The New York-based carrier has agreed to take two pairs of daily slots at Schiphol from John F Kennedy International and Boston Logan International airports, JetBlue discloses in a 21 March filing with the US Department of Transportation (DOT).
The slots are temporary, however, and the airline says “the access issues identified in its complaint will continue”.
On 14 February, New York-based JetBlue filed a complaint with the DOT alleging “blatant” discrimination on the part of Amsterdam’s slot coordinator – Airport Coordination Netherlands (ACNL) – as it vies for access to the world’s third-busiest airport by passenger volume.
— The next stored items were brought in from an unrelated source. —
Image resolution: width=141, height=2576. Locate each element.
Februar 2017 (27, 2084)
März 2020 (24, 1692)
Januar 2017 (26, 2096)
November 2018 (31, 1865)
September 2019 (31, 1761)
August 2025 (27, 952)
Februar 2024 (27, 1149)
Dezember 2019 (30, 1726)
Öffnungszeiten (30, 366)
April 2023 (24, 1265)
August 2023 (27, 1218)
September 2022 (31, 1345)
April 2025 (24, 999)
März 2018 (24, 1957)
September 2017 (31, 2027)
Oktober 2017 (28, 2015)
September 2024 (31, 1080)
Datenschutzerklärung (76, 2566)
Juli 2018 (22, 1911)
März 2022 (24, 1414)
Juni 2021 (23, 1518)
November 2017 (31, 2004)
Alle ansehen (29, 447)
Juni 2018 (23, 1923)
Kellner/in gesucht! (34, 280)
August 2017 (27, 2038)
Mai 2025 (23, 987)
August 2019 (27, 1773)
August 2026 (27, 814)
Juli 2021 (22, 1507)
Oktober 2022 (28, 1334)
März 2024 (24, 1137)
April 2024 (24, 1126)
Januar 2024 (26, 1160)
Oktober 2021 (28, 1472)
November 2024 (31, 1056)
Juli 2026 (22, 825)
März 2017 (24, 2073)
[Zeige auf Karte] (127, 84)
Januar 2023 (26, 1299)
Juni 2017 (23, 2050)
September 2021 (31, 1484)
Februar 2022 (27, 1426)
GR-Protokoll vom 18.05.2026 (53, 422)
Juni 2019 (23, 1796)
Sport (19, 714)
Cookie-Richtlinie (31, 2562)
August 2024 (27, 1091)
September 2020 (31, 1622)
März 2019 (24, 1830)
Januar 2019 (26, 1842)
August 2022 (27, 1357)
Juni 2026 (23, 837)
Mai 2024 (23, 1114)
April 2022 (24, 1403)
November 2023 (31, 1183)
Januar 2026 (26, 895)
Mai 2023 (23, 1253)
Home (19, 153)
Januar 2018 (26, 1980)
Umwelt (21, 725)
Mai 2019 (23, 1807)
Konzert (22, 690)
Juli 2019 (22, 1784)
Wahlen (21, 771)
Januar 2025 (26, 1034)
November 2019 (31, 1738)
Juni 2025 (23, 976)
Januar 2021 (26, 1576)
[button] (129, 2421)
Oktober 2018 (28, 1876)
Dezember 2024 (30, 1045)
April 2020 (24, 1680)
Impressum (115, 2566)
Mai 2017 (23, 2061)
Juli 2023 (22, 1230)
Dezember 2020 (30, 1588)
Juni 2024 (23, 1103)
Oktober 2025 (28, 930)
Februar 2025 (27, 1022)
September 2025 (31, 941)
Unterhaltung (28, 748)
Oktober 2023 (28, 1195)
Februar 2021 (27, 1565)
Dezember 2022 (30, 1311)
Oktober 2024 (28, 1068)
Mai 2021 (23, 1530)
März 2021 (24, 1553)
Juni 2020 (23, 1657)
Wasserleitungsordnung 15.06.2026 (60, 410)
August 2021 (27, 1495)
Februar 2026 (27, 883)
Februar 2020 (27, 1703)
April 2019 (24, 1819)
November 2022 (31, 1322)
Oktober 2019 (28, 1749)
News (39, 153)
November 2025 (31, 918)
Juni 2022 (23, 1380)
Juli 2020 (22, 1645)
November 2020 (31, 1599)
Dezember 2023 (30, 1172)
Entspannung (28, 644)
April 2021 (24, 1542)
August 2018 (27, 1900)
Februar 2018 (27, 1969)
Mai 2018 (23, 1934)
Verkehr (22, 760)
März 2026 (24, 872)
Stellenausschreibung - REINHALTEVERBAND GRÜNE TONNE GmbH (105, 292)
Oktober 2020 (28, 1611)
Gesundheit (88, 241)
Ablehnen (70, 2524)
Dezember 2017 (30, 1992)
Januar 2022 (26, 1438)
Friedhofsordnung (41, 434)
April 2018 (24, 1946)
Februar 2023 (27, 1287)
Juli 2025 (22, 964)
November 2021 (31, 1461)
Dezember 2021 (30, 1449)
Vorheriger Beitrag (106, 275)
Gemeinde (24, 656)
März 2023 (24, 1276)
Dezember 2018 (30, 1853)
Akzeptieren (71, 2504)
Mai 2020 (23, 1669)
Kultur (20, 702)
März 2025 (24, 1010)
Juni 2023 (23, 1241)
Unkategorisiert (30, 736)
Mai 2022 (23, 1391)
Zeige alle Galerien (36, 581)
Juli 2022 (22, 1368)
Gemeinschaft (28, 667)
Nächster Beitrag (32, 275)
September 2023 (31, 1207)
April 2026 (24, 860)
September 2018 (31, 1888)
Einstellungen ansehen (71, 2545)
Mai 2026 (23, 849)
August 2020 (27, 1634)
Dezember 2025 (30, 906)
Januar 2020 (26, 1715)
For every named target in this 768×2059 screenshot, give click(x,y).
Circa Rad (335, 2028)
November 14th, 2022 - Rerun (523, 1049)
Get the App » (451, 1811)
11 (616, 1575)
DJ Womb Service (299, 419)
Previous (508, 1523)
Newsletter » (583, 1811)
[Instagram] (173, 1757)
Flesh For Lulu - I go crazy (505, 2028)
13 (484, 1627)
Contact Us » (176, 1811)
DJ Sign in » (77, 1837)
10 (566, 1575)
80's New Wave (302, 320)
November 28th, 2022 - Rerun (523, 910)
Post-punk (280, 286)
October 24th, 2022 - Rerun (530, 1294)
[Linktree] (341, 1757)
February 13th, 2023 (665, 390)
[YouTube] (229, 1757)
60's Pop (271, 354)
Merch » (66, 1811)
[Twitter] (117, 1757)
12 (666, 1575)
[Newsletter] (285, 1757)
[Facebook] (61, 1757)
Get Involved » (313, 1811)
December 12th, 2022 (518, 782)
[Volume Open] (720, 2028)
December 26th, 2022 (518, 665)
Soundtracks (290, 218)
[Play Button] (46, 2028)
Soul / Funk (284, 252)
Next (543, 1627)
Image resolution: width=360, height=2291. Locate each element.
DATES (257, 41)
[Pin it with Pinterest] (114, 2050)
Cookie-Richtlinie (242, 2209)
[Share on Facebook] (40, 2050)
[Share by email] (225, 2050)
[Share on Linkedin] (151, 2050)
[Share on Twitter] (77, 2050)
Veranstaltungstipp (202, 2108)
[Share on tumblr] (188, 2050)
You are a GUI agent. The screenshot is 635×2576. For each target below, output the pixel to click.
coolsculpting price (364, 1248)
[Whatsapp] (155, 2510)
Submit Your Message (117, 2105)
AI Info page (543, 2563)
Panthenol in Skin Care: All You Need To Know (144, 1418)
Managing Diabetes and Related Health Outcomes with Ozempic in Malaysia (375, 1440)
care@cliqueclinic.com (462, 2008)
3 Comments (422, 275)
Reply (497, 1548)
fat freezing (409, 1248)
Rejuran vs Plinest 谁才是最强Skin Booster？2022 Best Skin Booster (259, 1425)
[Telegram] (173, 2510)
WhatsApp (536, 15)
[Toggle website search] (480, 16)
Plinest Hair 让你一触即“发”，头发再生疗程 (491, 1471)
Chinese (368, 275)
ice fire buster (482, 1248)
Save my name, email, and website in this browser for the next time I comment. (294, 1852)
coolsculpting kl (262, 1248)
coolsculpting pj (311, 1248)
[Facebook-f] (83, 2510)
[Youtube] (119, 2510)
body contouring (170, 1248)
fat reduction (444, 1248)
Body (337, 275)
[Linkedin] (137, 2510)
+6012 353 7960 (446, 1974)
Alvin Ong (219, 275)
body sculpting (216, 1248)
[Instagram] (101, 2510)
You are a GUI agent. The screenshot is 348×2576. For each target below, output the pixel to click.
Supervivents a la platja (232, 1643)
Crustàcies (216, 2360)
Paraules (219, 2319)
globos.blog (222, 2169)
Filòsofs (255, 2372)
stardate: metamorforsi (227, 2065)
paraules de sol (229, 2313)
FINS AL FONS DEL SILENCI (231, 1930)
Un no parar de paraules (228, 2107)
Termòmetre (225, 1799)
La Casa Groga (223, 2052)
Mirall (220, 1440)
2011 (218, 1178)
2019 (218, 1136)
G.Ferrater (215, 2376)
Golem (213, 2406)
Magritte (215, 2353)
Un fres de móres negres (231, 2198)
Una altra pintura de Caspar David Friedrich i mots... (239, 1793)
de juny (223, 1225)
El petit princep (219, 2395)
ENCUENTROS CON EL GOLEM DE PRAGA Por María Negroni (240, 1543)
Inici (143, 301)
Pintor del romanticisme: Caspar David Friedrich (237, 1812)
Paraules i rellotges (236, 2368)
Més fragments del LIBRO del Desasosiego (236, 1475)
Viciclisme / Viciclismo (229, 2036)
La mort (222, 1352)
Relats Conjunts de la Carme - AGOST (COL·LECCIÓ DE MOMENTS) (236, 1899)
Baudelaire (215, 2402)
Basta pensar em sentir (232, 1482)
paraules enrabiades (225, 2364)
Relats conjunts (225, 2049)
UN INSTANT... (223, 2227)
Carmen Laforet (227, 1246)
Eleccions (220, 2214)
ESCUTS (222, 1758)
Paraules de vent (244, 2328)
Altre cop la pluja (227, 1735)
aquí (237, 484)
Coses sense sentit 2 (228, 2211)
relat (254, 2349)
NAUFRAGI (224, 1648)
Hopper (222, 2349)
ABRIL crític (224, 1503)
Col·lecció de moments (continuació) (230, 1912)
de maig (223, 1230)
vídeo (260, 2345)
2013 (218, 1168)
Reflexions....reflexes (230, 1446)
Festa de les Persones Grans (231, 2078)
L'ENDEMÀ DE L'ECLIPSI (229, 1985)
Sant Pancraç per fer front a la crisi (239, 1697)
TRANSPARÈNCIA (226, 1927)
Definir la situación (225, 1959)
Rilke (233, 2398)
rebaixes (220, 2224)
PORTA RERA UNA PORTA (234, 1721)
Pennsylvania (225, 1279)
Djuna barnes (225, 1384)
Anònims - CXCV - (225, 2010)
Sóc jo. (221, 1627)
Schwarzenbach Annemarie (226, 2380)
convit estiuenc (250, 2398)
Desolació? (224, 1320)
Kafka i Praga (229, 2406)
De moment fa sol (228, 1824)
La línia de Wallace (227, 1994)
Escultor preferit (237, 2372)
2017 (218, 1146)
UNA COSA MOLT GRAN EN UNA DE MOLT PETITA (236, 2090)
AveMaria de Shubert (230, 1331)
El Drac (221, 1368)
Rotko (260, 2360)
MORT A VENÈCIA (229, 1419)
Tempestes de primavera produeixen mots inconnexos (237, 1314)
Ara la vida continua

“The refusal of the government of the Netherlands to make slots available to JetBlue is due to the government’s noise reduction plan involving a drastic reduction in the number of annual flight movements at Amsterdam,” JetBlue says.
“The government of the Netherlands’ conduct has a discriminatory effect on new entrants such as JetBlue,” the airline adds.
JetBlue maintains that the ACNL has for years denied its requests for slots and still has not made guarantees beyond the 2023 summer travel season in the northern hemisphere.
“Although JetBlue accepted these temporary slots (which are at commercially questionable slot times), ACNL has confirmed to JetBlue that it will have no claim to historic rights for the slots’ continued usage during the IATA Winter 2023 scheduling season and beyond,” the airline adds.
The slots were previously held by UK regional carrier Flybe, which is winding down after recent rescue talks collapsed.
JetBlue says it had previously been denied the Amsterdam slots left vacant by Flybe and had been informed by the ACNL that those slots could stay empty for up to a year, pending Flybe’s bankruptcy administration process.
The slot feud also involves Dutch carrier KLM, as JetBlue’s 14 February complaint suggested that the US government confiscate slots from KLM as a last resort.
In a 21 March filing, KLM responds that “both slot pairs permit daily service during hour bands suitable for JetBlue’s proposed services”.
“Although they are non-historic, there is a reasonable likelihood JetBlue will receive these slots for the winter traffic season as well,” KLM adds.
JetBlue currently flies to London from both Boston and New York and said in November that it plans to operate from JFK to Paris’ Charles de Gaulle airport in summer 2023.